What is required: From the listing, collect all lines containing the word "Open".

Recorded information:
------------------------

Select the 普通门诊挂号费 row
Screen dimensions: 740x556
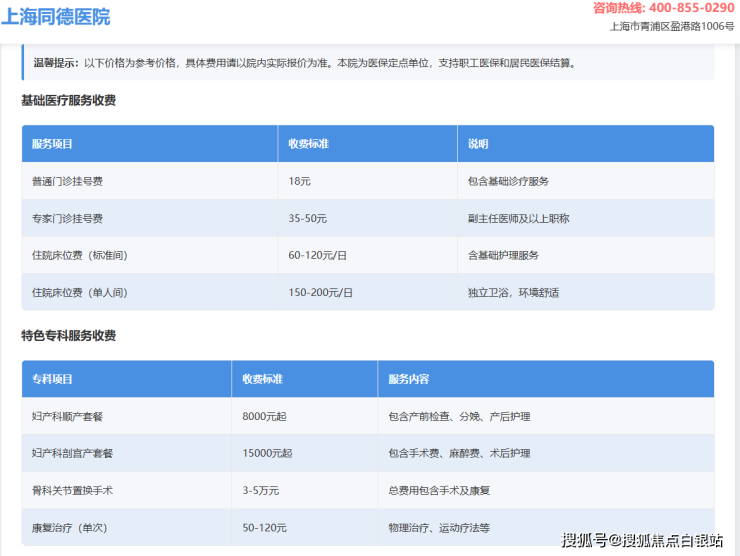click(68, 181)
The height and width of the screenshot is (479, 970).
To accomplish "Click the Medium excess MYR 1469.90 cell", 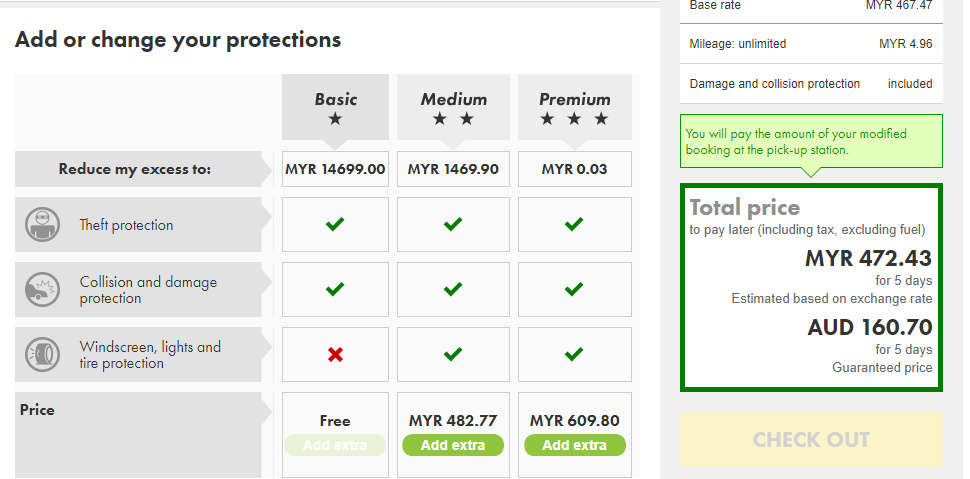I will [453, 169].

------------------------

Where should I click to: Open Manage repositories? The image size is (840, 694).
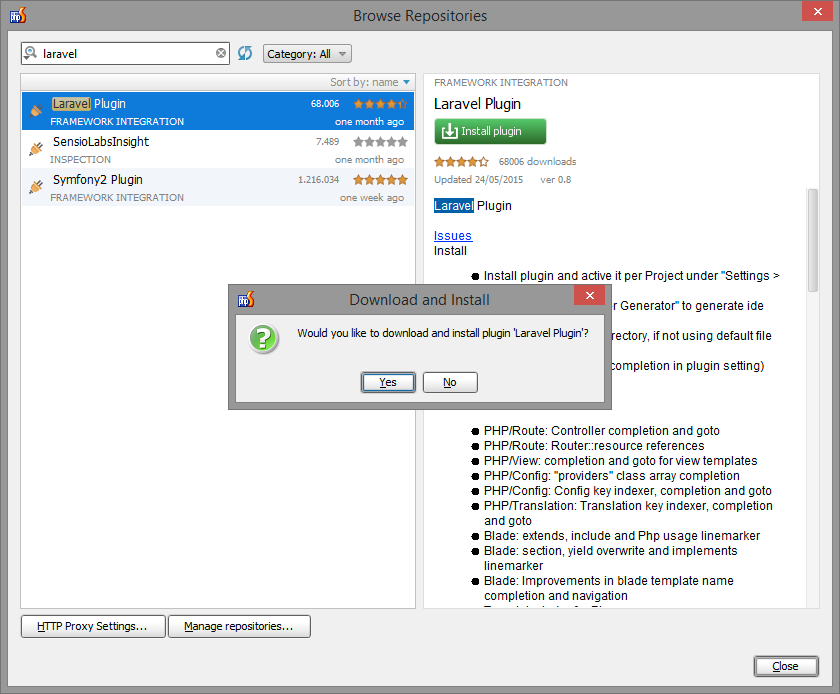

------------------------

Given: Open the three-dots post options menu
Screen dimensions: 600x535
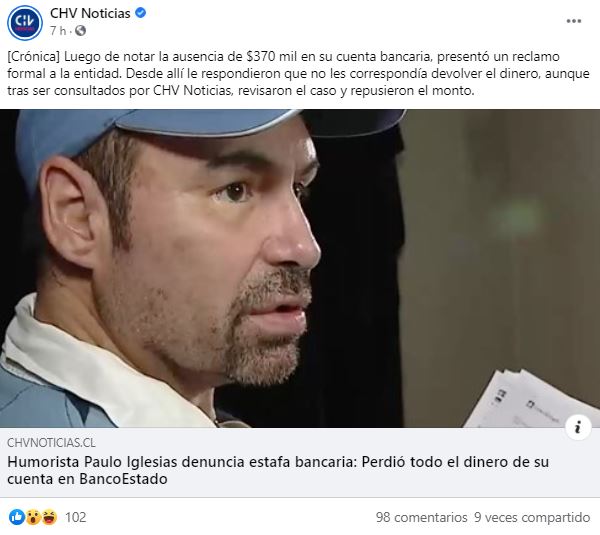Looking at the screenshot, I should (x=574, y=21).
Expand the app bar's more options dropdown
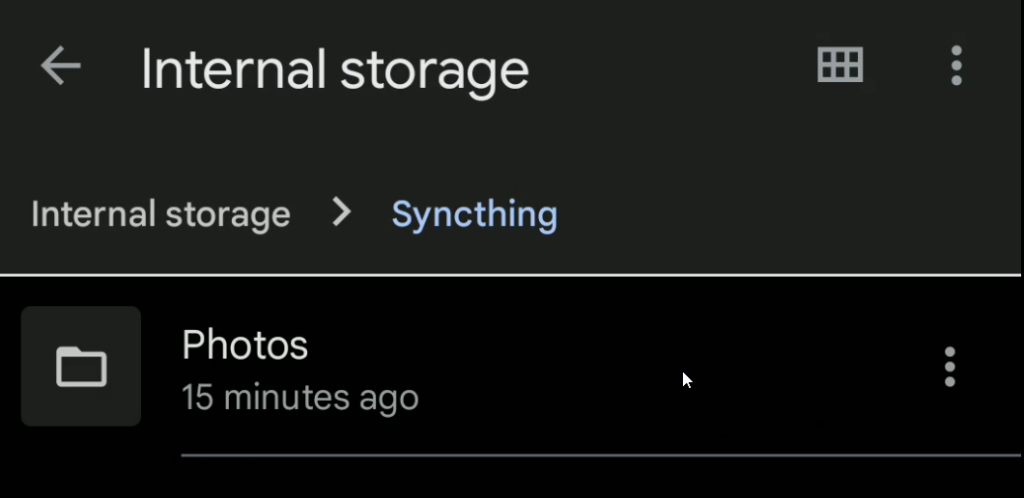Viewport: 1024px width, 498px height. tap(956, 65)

------------------------

Worked solution:
Where should I click to: Open Manage repositories? The image size is (840, 694).
Given: Open the three-dots post options menu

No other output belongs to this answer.